The answer must be one number: how many lines in the records below contain the string "menu".

-- Data for the task follows --

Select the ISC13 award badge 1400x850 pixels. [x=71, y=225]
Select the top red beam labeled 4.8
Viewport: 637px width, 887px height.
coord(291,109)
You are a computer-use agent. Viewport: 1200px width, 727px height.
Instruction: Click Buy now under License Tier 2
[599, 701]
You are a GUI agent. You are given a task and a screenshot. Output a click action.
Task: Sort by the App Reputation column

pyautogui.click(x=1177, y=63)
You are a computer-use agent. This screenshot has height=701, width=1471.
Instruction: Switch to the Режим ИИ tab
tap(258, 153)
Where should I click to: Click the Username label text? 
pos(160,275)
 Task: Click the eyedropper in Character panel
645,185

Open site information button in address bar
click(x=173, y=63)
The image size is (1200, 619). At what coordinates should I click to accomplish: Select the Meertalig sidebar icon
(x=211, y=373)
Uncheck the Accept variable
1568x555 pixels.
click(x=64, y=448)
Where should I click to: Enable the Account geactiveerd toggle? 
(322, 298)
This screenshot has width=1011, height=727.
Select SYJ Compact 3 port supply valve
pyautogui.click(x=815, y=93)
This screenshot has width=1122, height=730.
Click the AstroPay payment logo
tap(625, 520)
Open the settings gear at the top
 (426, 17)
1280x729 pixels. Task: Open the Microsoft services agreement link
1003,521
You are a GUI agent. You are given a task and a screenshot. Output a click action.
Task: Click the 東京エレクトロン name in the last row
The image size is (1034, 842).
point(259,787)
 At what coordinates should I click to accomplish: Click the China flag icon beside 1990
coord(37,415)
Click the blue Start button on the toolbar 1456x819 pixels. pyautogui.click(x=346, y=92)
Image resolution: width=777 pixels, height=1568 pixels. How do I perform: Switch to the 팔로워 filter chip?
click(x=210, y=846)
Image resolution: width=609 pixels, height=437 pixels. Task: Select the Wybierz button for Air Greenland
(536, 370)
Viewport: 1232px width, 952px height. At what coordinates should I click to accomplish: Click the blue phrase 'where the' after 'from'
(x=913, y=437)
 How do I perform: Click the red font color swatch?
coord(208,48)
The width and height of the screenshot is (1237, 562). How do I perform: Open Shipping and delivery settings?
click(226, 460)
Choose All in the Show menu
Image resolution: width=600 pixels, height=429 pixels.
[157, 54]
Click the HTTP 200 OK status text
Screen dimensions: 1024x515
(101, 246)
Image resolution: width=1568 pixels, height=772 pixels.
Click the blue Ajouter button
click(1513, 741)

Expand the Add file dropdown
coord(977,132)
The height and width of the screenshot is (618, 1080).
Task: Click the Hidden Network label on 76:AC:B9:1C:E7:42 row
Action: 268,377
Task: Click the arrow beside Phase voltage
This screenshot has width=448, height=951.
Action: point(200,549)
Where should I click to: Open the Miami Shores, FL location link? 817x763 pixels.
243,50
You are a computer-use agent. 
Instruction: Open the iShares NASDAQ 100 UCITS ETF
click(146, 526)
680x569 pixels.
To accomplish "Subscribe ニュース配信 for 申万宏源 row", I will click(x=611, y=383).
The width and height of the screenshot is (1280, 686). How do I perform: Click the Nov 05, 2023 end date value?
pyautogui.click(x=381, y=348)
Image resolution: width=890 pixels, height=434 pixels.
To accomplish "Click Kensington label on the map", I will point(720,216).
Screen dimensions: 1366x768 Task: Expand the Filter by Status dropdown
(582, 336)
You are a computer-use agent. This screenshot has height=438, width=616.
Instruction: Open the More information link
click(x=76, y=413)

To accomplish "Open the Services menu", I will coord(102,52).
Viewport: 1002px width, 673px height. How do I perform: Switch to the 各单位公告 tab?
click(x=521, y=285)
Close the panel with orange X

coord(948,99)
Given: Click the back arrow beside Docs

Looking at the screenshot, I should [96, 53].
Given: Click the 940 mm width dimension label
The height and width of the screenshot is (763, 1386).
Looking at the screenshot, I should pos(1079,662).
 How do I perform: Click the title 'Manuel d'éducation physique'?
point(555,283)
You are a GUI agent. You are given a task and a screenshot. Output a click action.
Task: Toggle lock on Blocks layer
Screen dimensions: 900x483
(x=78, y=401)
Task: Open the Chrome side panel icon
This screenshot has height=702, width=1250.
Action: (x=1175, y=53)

-- Data for the task concluded --

Answer to this task :: 2